There are many reasons that Maine hospitals are not stopping MRSA.  These are just a few and they are the ones I have addressed in my legislative proposal. 

I would love to see an ambitious investigative writer start calling all of our hospitals.  Their first question could be “how many patients in your hospital have MRSA now?”  Second question, “how many of those patients came into the hospital with those infections?”  Third question, “what is the prognosis for those patients?”   How long will those patients suffer from these infections?   “Is every MRSA colonized and infected patients isolated from other patients?”  “How high is your handwashing compliance?”  “Have your MRSA infections rate dropped or gone up in the past 10 years?”   “Are you aware of the Veterans Administration MRSA screening program and it’s success in dropping MRSA Infections?”   I want to do this investigation myself, but I have observed how close to the chest ANY MRSA information is guarded within these facilities.   I sat in meetings with representatives from hospitals all over the State and I don’t know any of the answers to any of these questions.  THIS IS THE BIGGEST DIRTIEST SECRET OF ALL IN MAINE HOSPITALS.  And the secret is closely guarded.  Each hospital’s representative in those meetings should have very proud CEOs.  They didn’t spill the beans on any useful numbers for the MQF group.

Two days ago, a unilateral and sudden decision was made by our MQF leader to do a “study”.  This decision was made with no plan, no deadline, no consultant, and no requirements.  After 5 months of pounding out a good solid list of high risk populations for screening, our work group’s direction changed.  It was announced, not suggested.  So, all of a sudden the MQF became a dictatorship, not a work group.  While all of the logistics and details of this “study” are being worked out and the study done and the analysis made and resulting recommendations are decided, Maine patients at high risk for MRSA will continue to be admitted to our hospitals without screening.  The expense of this test could be spent on a new effective screening program for all of our hospitals It is bogus and it is nothing but a stall tactic.  The hospitals believe they have won a battle of some sort.  If I thought for one minute that battle was against MRSA, I would not be writing this blog entry.  It is a power battle they think they have won.  MRSA prevention has little to do with it.

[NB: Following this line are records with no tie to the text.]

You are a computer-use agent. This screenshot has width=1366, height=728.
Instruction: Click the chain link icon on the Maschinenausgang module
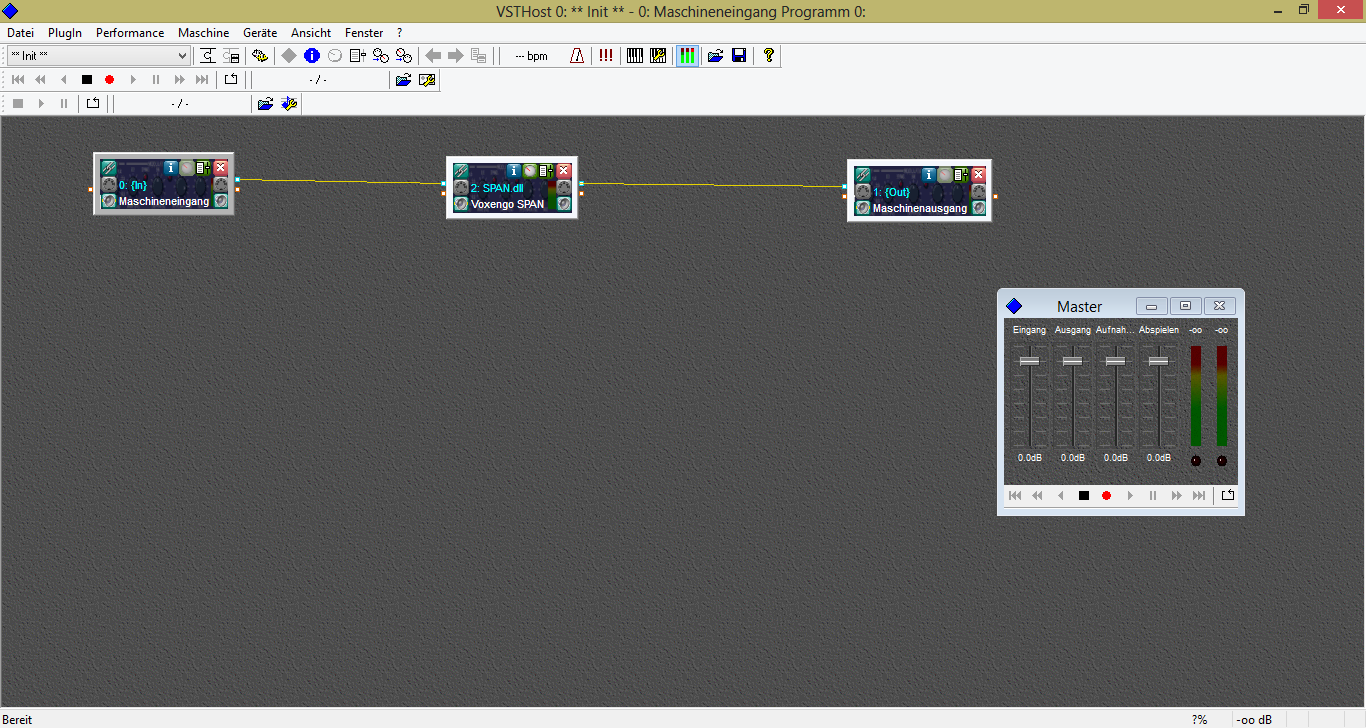coord(862,174)
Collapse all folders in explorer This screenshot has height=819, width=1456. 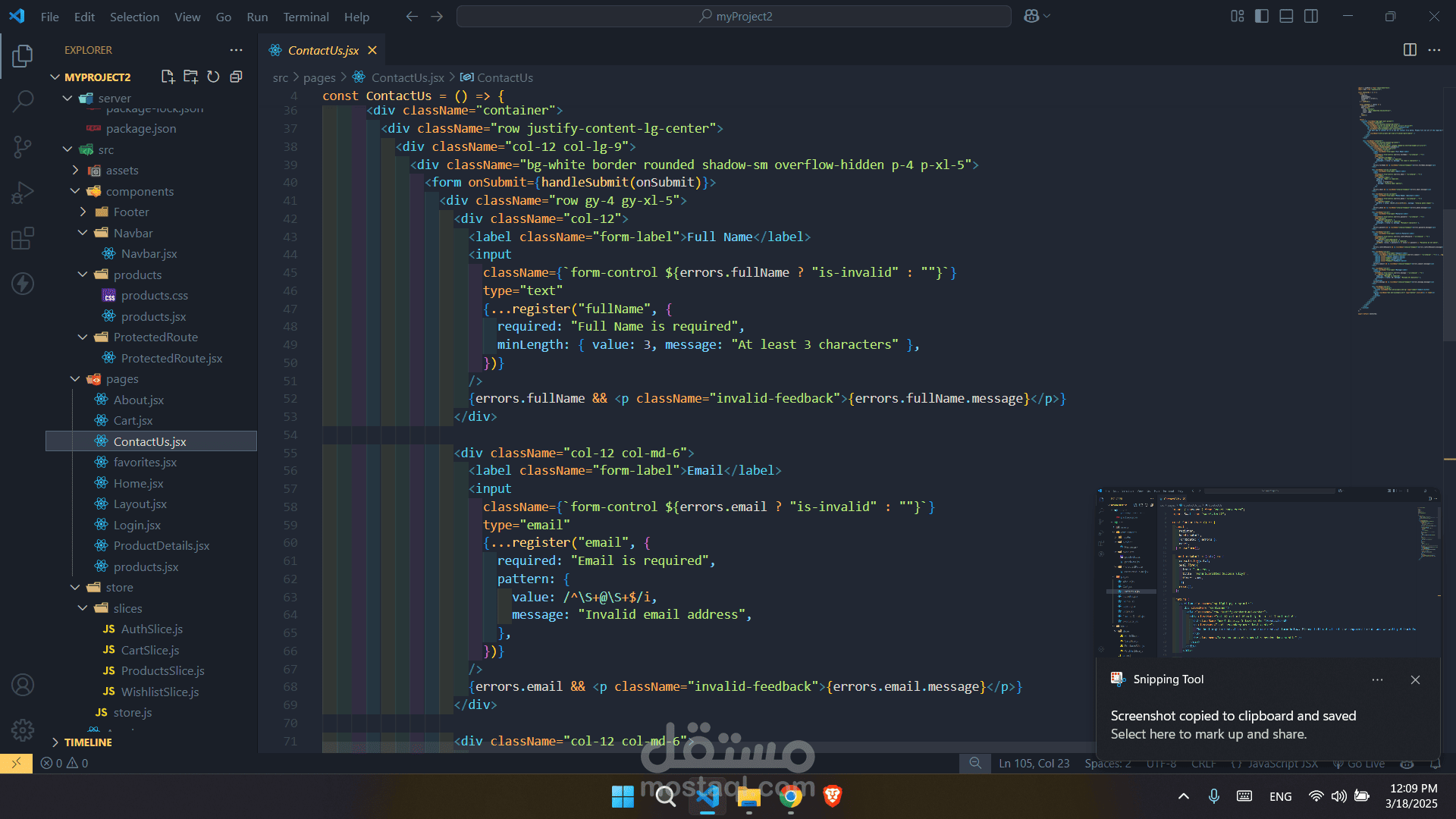tap(236, 77)
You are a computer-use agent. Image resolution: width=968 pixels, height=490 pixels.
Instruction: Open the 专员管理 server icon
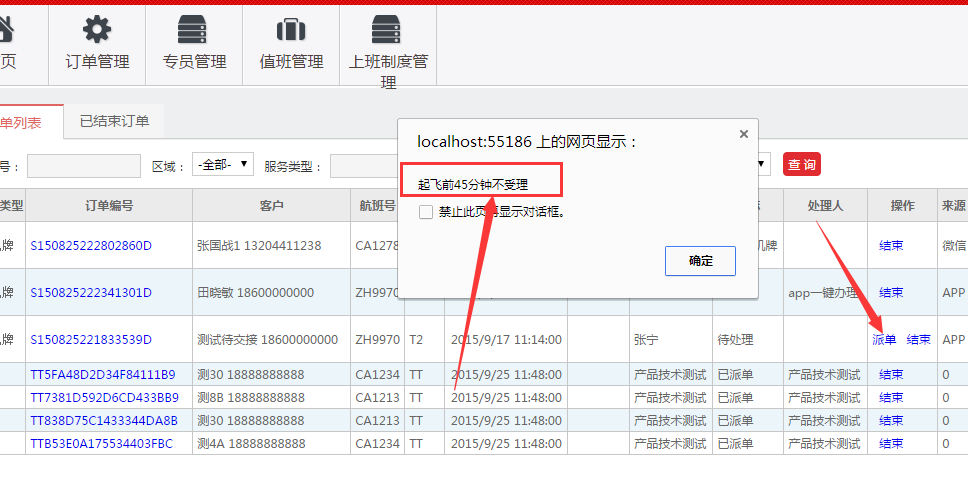click(193, 29)
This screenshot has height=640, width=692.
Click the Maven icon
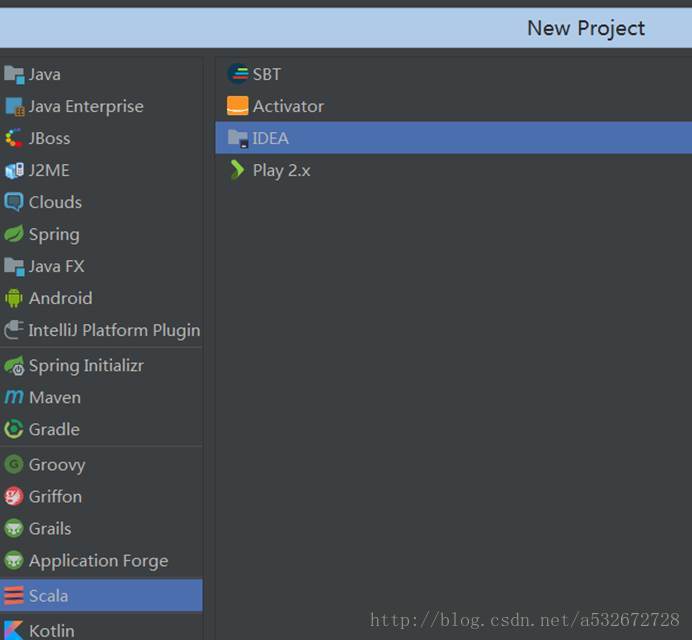[14, 397]

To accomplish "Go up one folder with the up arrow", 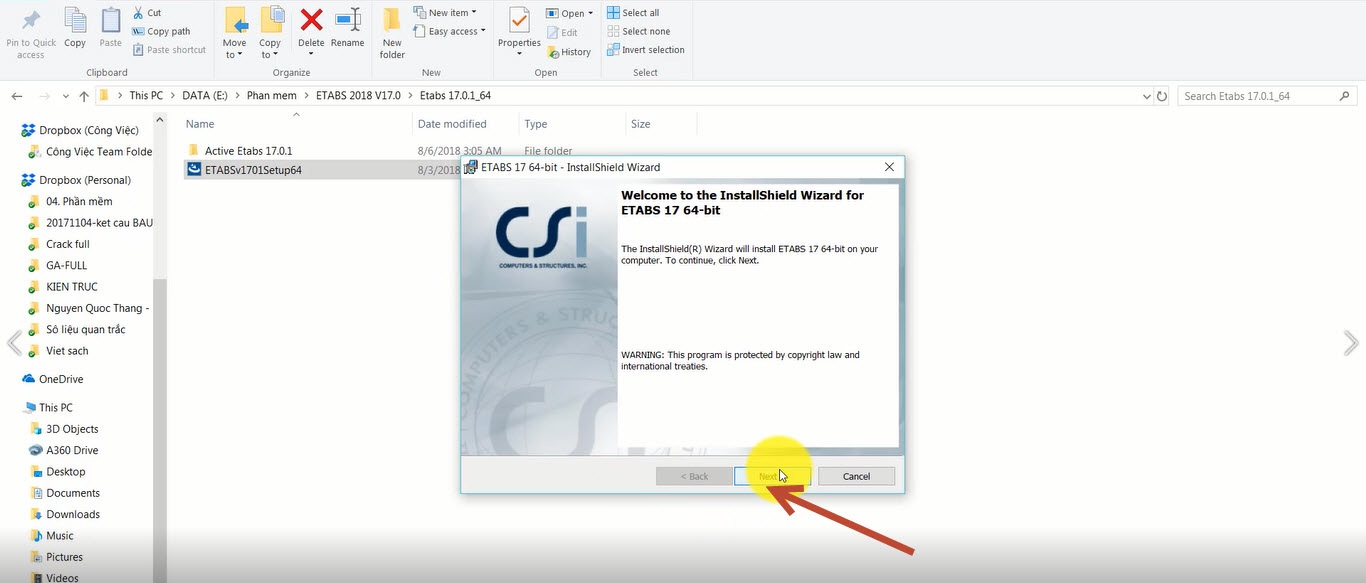I will pyautogui.click(x=84, y=96).
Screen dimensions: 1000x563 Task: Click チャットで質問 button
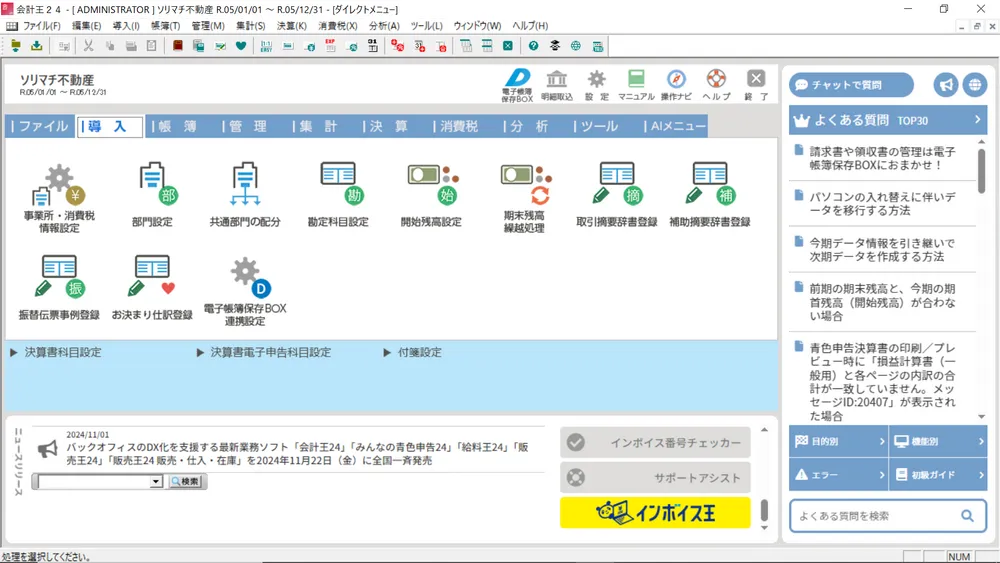pyautogui.click(x=851, y=85)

MRSA screening saves lives and stops suffering.  It is the first step in preventing MRSA infections.  Patients with undetected MRSA will continue to be admitted to Maine hospitals, and be roomed with uninfected patients.  Infections that can be prevented with simple decolonization treatment will continue to happen.    Rates will not drop.  And after a hospital allows this to happen to you, you will get the bill for the damages.  You will be billed for care rendered as a result of a preventable infection.

This study is a delay tactic.  This allows Maine hospitals to stall the inevitability of effective high risk MRSA screening.  This allows hospitals to continue doing exactly what they are doing now and that is not enough.  I hold the MQF , the Maine Hospital association and Maine hospitals responsible for every single new MRSA infection that occurs in Maine hospitals  while they are messing about with a study.    This is not what was expected of us in our work group…….we need to start screening now…and without further delay.

I will never give up this fight.  It is much to important to everybody.  My motivation comes from my grief and I will continue to grieve a long time for my special father who was infected by his trusted hospital and died as a result.